### PROVIDED DATA
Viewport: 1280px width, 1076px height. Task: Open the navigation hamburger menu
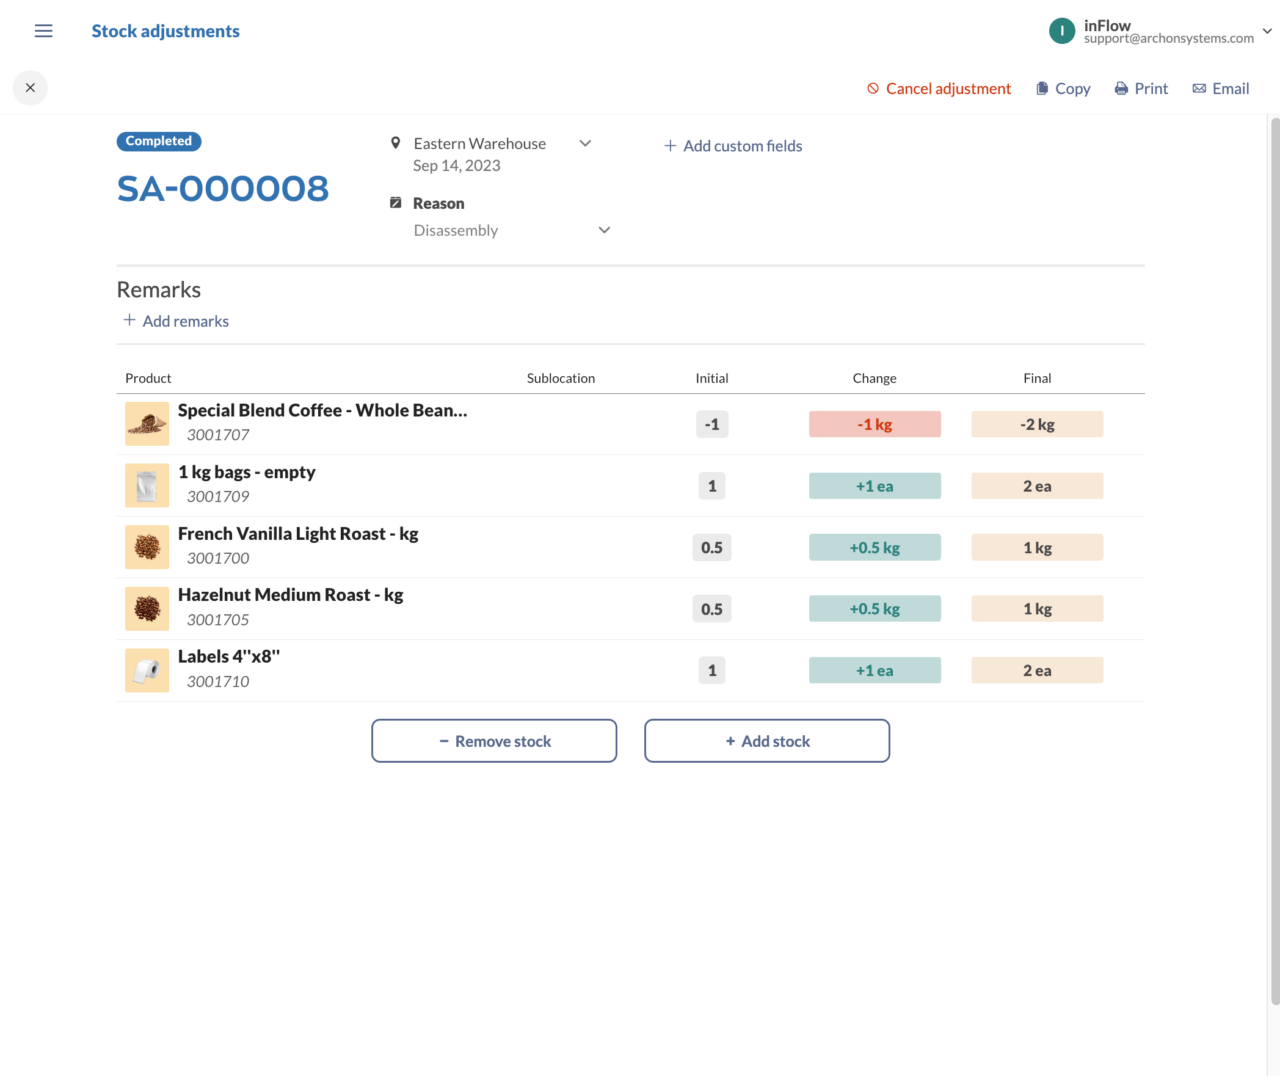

...

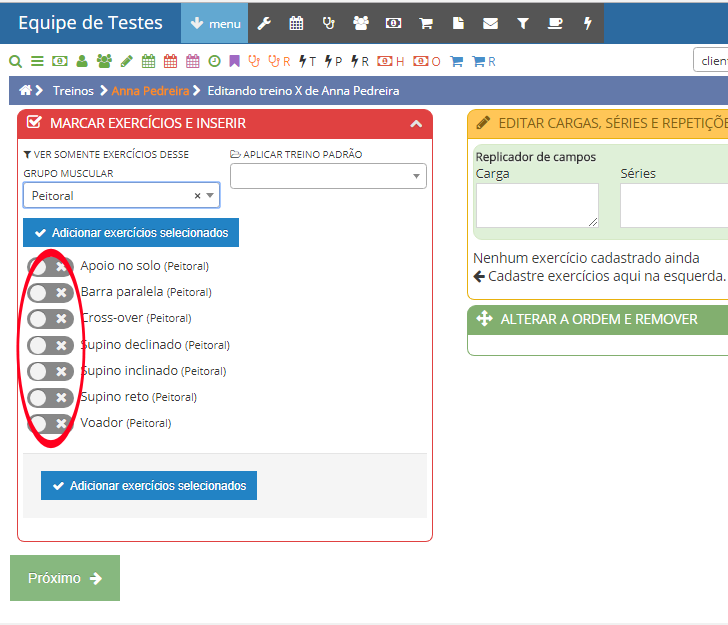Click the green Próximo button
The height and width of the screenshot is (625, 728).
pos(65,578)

--

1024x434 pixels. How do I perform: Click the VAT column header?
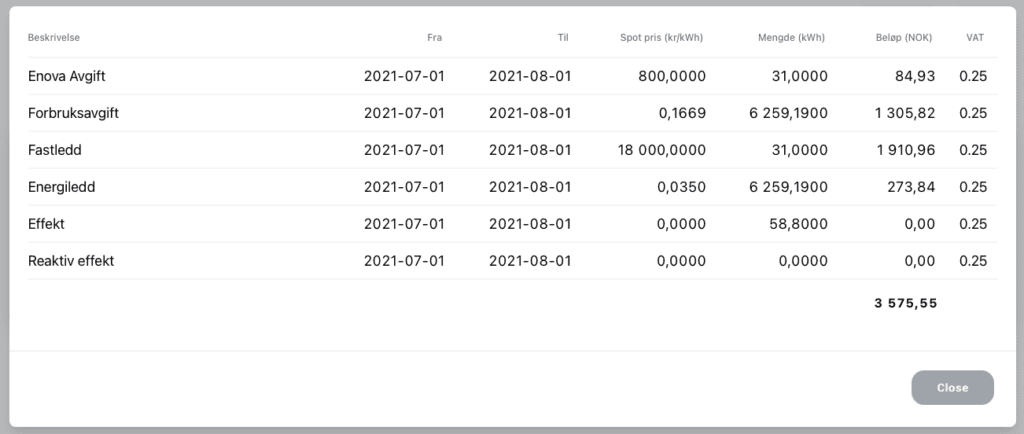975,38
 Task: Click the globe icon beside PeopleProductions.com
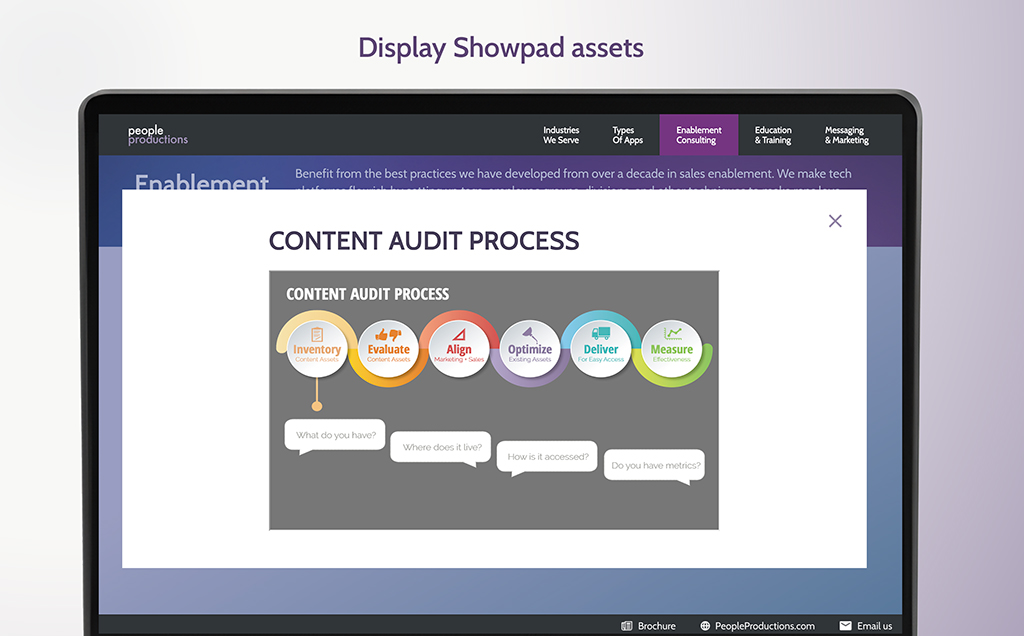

### WORK TO BE COMPLETED
Leaving pictures out, output the lines of the data above from the one with "1024x434 pixels. How" through the one with "Task: Click the", word for word.

### TASK SOLUTION
1024x434 pixels. How do I perform: Click the VAT column header?
975,38
 Task: Click the globe icon beside PeopleProductions.com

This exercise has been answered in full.